The AI framework landscape? Total chaos. Everyone's got their favorite. Everyone's got opinions. New GitHub repos popping up faster than I can doom-scroll through my Twitter feed. How's a normal dev supposed to figure out what's worth their precious time?
That's exactly why I wrote this post.
I'm gonna walk you through five frameworks we've personally wrestled with. We'll look at what they're genuinely good at (not just what their marketing says), what kind of projects they shine for, and crucially who should use them... and who should run screaming in the other direction.
By the end, you'll have a much clearer picture of which one deserves your next weekend project time. Or at least, you'll know which documentation you'll be cursing at for the next few days. 😅
Grab your coffee (you'll need it), and let's cut through the hype to find you a framework that'll actually help ship something cool!
## The Top 5 AI Agent Frameworks
### 1. VoltAgent: Why We Built It (And Where It Shines)
![voltagent](https://cdn.voltagent.dev/2025-05-15-top-ai-agent-frameworks/voltagent.png)
Let's start with [**VoltAgent**](https://github.com/VoltAgent/voltagent/). Full disclosure: I'm the maintainer, so yeah. But I'm also going to be brutally honest about where it works and where it doesn't. We built VoltAgent after a particularly frustrating sometime trying to piece together AI agents from various half-b...
Every time we'd start a new agent project, we'd face the same problems:
- Either wrestle with bare-metal LLM APIs and reinvent the wheel
- Or get stuck with simplistic no-code tools that break the moment you need something custom
So we created VoltAgent with a specific philosophy: give JavaScript/TypeScript developers a framework that feels like modern web development, not some academic research project.

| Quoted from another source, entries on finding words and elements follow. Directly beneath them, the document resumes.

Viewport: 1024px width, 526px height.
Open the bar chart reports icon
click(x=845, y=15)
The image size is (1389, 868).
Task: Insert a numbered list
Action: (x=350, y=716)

**The Key Design Decisions Behind VoltAgent**
When I first sketched out VoltAgent, I had a few non-negotiables:
- **First-Class TypeScript Support**: I'm a TypeScript dev at heart, and I was tired of Python-first libraries with JS/TS as an afterthought. VoltAgent is TypeScript-native from the ground up.
- **Modular Architecture**: The `@voltagent/core` module establishes the foundation, but everything is pluggable. Need voice? Add `@voltagent/voice`. Need persistent memory? There's a package for that. I wanted zero bloat.
- **Real Tool Integration**: This was my biggest frustration with other frameworks. "Tool use" usually meant calling a calculator or maybe a web search. But real agents need to integrate with your actual business systems. I built VoltAgent's tool system to handle messy, real-world integrations.
- **State Management That Makes Sense**: Coming from React, I wanted state management that would feel intuitive. The memory system in VoltAgent borrows concepts from modern frontend development.
- **Model Flexibility**: I've been burned too many times by being locked into one LLM provider. VoltAgent supports OpenAI, Anthropic, Google Vertex, and others with a unified interface. Switching providers is changing a config value, not rewriting your app.